Assignment
Transcribe word for word the lines below from the line with "Start the workflow test run" through the line with "Screen dimensions: 1456x830", ends included.

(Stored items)
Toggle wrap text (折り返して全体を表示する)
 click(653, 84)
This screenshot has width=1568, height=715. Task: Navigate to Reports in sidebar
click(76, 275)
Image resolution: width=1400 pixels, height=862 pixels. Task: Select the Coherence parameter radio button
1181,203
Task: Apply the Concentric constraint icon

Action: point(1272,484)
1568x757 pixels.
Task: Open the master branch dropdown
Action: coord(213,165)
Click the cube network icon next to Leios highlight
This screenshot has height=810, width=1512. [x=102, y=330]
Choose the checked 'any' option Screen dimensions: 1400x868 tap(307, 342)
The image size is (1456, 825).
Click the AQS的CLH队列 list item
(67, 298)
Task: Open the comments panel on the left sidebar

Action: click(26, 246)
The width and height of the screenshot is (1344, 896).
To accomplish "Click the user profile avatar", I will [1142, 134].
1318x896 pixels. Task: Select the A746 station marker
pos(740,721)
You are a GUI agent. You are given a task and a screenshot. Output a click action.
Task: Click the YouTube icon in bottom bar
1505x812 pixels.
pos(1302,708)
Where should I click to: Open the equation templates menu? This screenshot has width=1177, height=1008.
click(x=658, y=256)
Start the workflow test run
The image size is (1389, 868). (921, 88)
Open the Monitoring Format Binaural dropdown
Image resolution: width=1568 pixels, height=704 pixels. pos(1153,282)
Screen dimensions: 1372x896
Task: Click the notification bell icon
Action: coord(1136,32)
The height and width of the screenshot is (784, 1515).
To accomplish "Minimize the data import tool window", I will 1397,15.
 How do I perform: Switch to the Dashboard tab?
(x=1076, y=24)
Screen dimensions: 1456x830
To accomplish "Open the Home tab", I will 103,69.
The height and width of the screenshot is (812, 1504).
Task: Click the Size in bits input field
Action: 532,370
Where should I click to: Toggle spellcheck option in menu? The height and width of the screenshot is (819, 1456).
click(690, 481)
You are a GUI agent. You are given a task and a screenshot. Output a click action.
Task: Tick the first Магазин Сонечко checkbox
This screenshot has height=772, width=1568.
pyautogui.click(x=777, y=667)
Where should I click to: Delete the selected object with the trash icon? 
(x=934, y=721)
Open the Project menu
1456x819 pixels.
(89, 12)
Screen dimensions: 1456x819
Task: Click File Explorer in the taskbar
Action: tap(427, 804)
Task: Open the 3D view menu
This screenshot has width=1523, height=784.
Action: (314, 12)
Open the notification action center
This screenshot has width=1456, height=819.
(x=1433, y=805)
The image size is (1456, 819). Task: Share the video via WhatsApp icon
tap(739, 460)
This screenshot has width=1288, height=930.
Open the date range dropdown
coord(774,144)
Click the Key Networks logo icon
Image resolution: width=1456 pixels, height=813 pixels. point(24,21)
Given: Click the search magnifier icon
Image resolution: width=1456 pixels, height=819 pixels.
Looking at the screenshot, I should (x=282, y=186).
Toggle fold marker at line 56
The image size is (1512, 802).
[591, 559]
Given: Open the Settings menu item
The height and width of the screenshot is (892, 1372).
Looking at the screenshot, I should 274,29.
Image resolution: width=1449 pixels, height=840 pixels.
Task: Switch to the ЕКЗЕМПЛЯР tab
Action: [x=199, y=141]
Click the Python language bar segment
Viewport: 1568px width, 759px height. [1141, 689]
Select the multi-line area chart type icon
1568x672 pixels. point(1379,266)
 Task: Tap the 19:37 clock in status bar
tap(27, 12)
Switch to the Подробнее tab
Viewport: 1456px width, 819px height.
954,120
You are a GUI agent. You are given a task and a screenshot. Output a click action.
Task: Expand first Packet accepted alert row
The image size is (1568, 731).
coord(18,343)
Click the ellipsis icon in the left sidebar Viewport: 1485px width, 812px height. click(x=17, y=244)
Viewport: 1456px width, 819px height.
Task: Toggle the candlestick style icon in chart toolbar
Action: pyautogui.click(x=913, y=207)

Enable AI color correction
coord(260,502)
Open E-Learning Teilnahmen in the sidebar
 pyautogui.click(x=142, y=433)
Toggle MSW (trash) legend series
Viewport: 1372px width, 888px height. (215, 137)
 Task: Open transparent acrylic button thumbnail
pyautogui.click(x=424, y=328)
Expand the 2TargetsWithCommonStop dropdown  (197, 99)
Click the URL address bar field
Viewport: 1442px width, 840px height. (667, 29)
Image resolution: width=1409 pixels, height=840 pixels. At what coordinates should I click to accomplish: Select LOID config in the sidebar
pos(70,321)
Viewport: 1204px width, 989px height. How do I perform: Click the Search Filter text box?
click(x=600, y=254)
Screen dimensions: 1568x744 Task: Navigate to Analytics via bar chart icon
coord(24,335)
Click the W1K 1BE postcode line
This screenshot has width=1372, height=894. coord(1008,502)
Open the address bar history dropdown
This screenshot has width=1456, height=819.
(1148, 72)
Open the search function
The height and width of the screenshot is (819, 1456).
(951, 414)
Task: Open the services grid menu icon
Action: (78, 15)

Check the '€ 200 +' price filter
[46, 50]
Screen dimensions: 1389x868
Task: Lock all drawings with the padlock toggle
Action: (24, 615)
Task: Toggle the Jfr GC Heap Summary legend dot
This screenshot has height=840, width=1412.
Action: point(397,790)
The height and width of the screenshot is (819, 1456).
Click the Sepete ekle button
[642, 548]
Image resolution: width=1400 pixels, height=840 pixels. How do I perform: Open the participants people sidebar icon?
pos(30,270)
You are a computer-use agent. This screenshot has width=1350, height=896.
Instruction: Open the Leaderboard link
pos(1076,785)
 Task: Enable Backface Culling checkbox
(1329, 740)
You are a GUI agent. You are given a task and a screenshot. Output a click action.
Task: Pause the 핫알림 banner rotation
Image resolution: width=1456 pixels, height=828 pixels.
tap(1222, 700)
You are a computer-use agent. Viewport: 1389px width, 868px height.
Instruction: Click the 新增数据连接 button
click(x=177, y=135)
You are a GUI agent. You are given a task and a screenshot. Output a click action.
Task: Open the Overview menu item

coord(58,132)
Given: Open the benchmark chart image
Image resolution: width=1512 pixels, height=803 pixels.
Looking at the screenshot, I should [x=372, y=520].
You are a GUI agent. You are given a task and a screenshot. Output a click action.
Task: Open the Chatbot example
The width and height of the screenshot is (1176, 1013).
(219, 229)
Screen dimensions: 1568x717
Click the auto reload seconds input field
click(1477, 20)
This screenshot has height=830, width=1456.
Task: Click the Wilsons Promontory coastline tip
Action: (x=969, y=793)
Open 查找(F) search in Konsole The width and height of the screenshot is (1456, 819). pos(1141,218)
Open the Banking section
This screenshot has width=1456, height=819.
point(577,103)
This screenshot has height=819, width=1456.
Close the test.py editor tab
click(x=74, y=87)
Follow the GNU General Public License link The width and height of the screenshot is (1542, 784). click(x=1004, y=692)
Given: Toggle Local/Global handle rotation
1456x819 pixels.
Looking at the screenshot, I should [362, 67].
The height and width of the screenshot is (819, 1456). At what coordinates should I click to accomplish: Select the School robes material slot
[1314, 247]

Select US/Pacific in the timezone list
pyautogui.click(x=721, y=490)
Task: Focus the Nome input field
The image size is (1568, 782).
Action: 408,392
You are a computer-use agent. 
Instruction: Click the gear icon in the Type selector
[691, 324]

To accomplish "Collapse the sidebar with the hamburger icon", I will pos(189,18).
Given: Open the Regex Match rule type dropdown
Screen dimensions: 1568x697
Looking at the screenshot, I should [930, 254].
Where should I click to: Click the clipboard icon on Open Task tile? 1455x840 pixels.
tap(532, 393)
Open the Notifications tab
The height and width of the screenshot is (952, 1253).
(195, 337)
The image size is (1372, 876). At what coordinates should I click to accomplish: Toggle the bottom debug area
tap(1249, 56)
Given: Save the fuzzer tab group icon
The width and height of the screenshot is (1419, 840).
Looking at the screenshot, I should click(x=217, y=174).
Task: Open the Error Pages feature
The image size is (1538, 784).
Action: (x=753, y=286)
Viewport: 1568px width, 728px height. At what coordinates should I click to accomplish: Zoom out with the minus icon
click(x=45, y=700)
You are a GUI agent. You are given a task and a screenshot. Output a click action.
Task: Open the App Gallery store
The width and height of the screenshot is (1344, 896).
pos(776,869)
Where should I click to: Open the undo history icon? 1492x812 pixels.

Solved problem
Start the workflow test run
The image size is (1389, 868). (921, 88)
Open the Monitoring Format Binaural dropdown
Image resolution: width=1568 pixels, height=704 pixels. pos(1153,282)
Screen dimensions: 1372x896
Task: Click the notification bell icon
Action: coord(1136,32)
The height and width of the screenshot is (784, 1515).
To accomplish "Minimize the data import tool window", I will 1397,15.
 How do I perform: Switch to the Dashboard tab?
(x=1076, y=24)
Screen dimensions: 1456x830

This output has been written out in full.